● **Page extract**
+ + + +

4 of the Most Important Health Advances of the 20th Century
Archeological evidence shows that the practice of medicine has been a part of history almost as long as the human race, with ancient cultures like the Egyptians, Romans, Babylonians, and Chinese all experimenting and developing remedies and procedures to cure the illnesses and heal wounds. Academics believe that the system of modern medicine that we know today rose from the advances made by scientists and physicians of the 19th century, the era during which cell theory was developed and used to explain the spread of contagious diseases.
In addition to the development of cell theory, the 19th century also brought with it developments in the science behind physiology, chemistry, and pharmacology. It also served as the incubator of major clinical schools, where doctors could research and hone their craft. Together, these developments created a platform upon which modern medicine could grow.

+ + + +

● **Entries shown**
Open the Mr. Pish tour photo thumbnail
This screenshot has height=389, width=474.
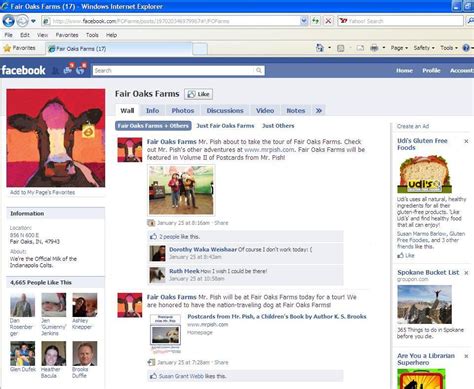coord(181,190)
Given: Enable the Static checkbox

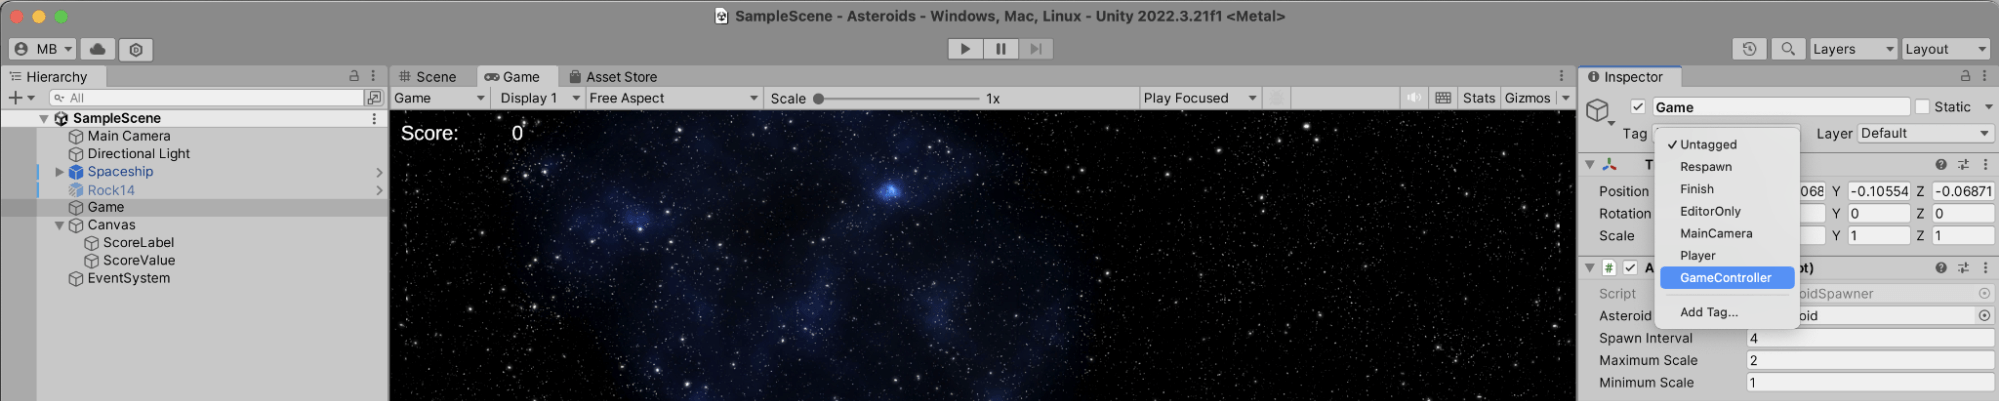Looking at the screenshot, I should pos(1922,107).
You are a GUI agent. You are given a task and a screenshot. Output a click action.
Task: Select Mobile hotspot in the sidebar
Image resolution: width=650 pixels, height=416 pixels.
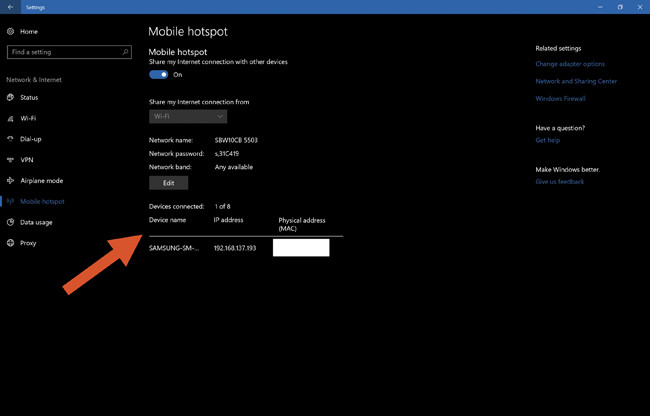pos(42,201)
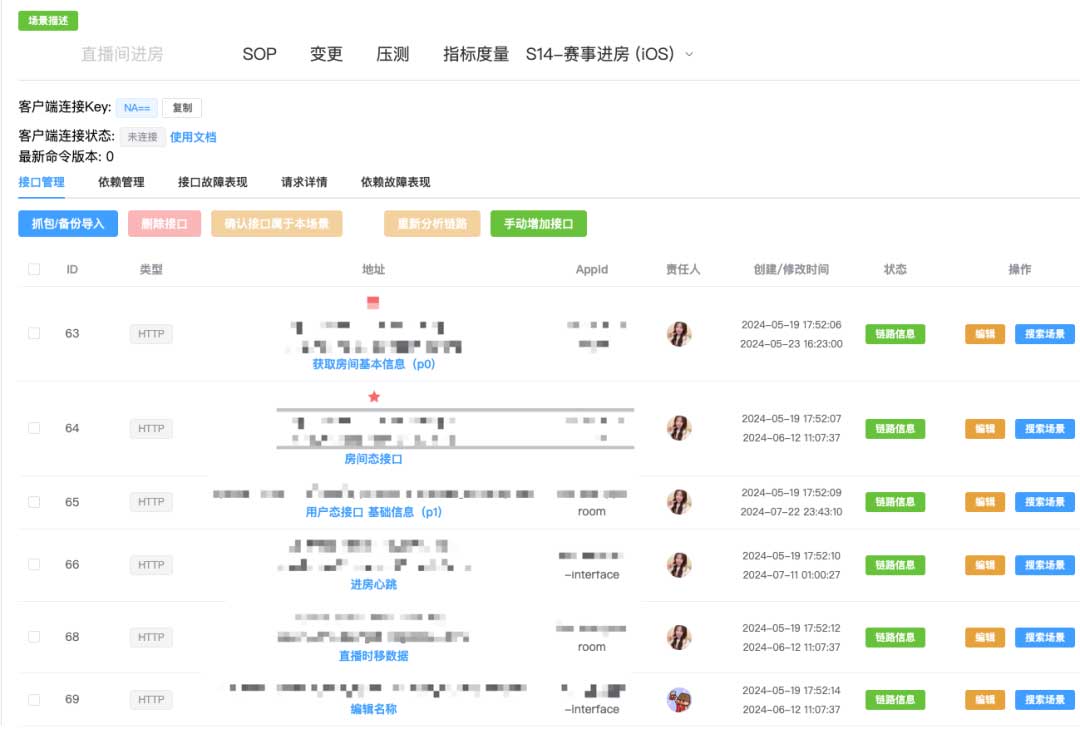The height and width of the screenshot is (729, 1080).
Task: Click the red flag icon in row 63
Action: click(373, 302)
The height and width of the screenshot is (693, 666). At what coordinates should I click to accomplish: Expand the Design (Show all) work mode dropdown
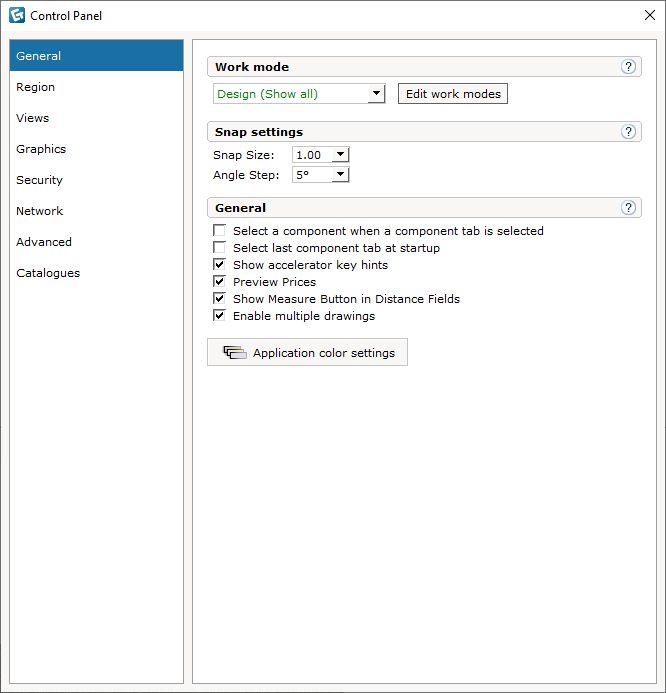(x=376, y=94)
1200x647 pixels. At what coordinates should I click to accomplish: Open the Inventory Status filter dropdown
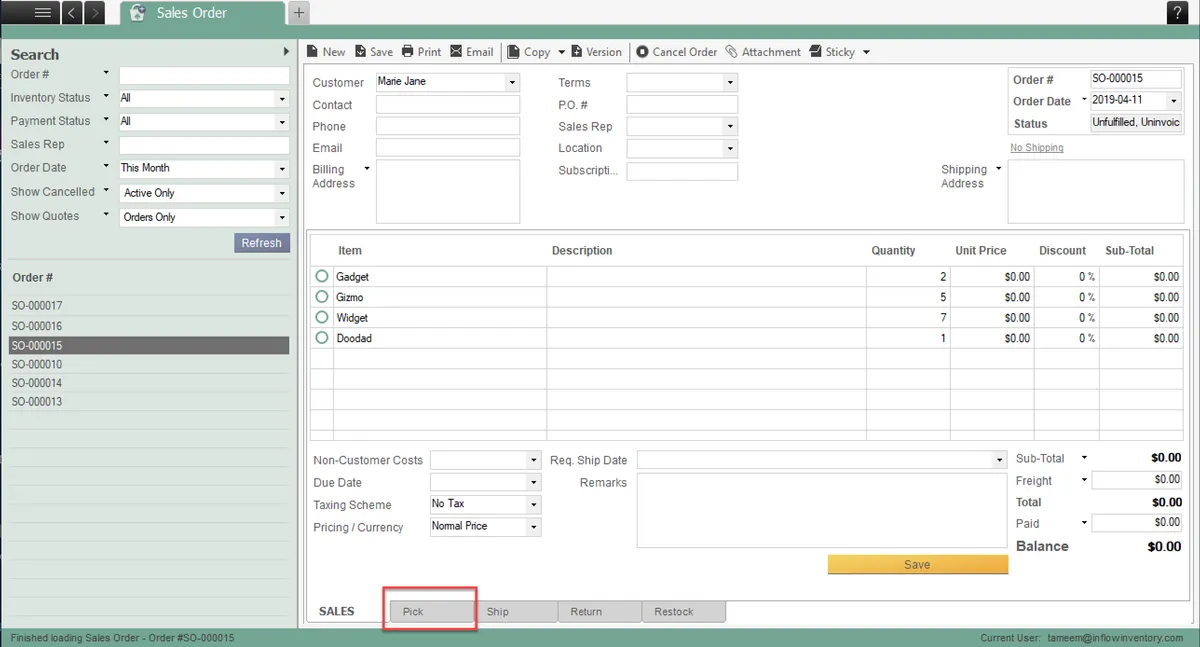click(x=282, y=99)
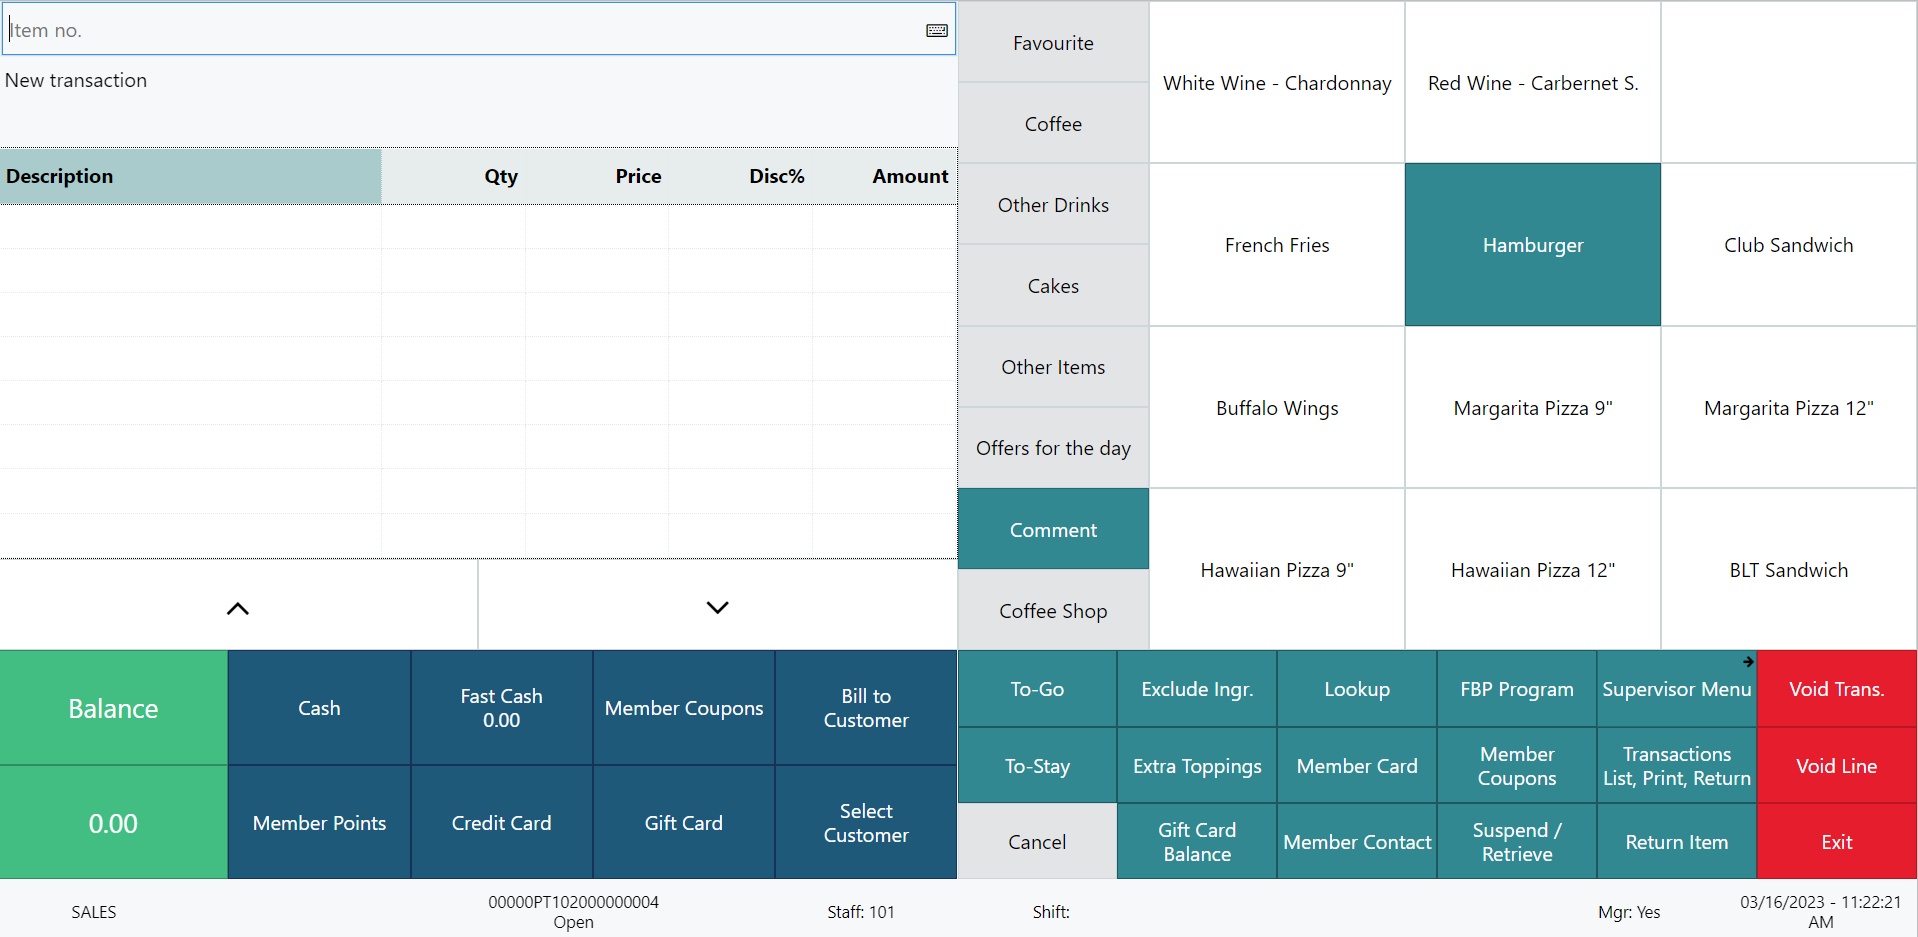Open the on-screen keyboard icon

click(936, 30)
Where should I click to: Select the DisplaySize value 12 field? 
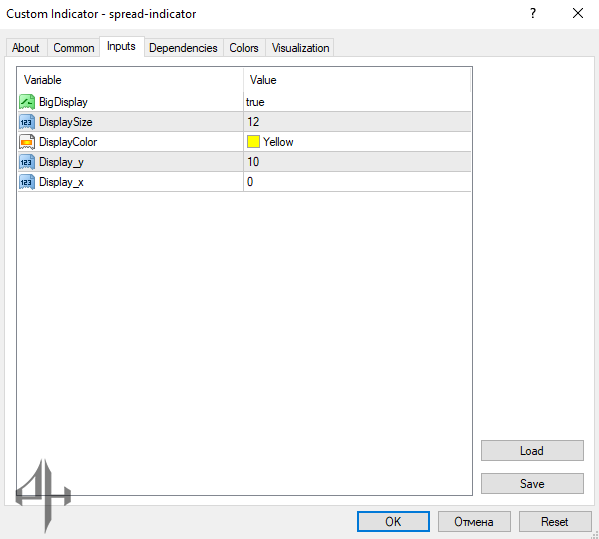tap(357, 122)
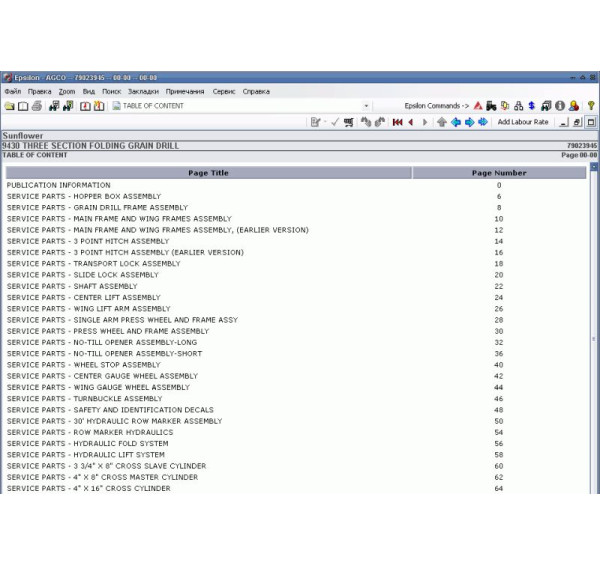Open the Файл menu

(12, 91)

+ + + +

● **Problems to work on**
• a. Decide whether each statement agrees with the health advances text. Answer yes or no for each, and quote the words of the text that decide it.
(i) Cell theory was developed in the 19th century.
(ii) The ancient Greeks are among the cultures named as developing remedies.
(iii) Clinical schools gave doctors a place to research their craft.
• b. Write out the part of the health advances text starting at "In addition to" and ending at "medicine could grow.".

● **Task-by-task outputs**
• a.
(i) Yes: "the 19th century, the era during which cell theory was developed and used to explain the spread of contagious diseases"
(ii) No: "ancient cultures like the Egyptians, Romans, Babylonians, and Chinese"
(iii) Yes: "major clinical schools, where doctors could research and hone their craft"

• b.
In addition to the development of cell theory, the 19th century also brought with it developments in the science behind physiology, chemistry, and pharmacology. It also served as the incubator of major clinical schools, where doctors could research and hone their craft. Together, these developments created a platform upon which modern medicine could grow.